Monsieur le ministre, je voudrais faire quelques réflexions pour nourrir ce débat qui me semble structurant, et face auquel nous sommes dans l’incapacité de penser.
Premièrement, je me souviens que, lors de l’examen de la loi relative à la rétention de sûreté, sous la précédente législature, certains ne comprenaient pas, au départ, que cette loi concernait les pervers. La perversion est une structure mentale, et non une maladie au sens médical du terme. Le pervers a une organisation psychique qui fait qu’il est pervers. Il est capable d’attendre vingt ou trente ans en prison et, une fois sorti, de commettre les mêmes actes, avec la totale absence d’empathie qui caractérise cette structure mentale.

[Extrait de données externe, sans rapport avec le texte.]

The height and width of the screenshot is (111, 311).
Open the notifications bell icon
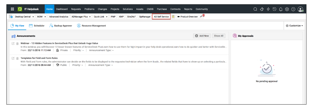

Deuxièmement, j’ai à l’esprit une émission de France Culture qui présentait dernièrement un ouvrage sur les crimes de guerre, qui indique que tous les individus, même dans des conditions extrêmes, ne passent pas à l’acte de manière violente.
Troisièmement, j’ai eu l’occasion, dans l’exercice de ma profession et en parcourant les centrales de France, de rencontrer des individus qui, pour moi, ont une structuration psychique qui n’est heureusement pas celle de la majorité de la population. Tout le monde ne devient pas terroriste ; tout le monde ne passe pas forcément à l’acte ; tout le monde n’a pas forcément une absence d’empathie pour l’autre.
En conséquence, même si l’amendement qui vous est présenté va, sur le plan juridique, à l’encontre du droit français existant, il n’en répond pas moins à un impératif majeur, qui est que tout individu n’est pas accessible à la rédemption. Je sais que c’est difficile à entendre, mais si tout individu n’est pas destiné à passer à l’acte, ceux qui le font ont un fonctionnement psychique particulier, auquel la loi doit répondre de manière particulière. Je crois savoir que s’agissant des individus concernés par les unités de déradicalisation, 800 sont en prison et 200 à 300 sont recherchés : or il n’y aura que 100 places, qui ne concerneront pas ce stock de 800 à 1 100 personnes.
Monsieur le ministre, il faut passer à une autre étape si nous voulons réussir à penser ensemble la question qui nous est posée par le terrorisme actuel, d’autant qu’il va durer encore vingt ou trente ans, car il s’agit avant tout d’un combat idéologique et culturel.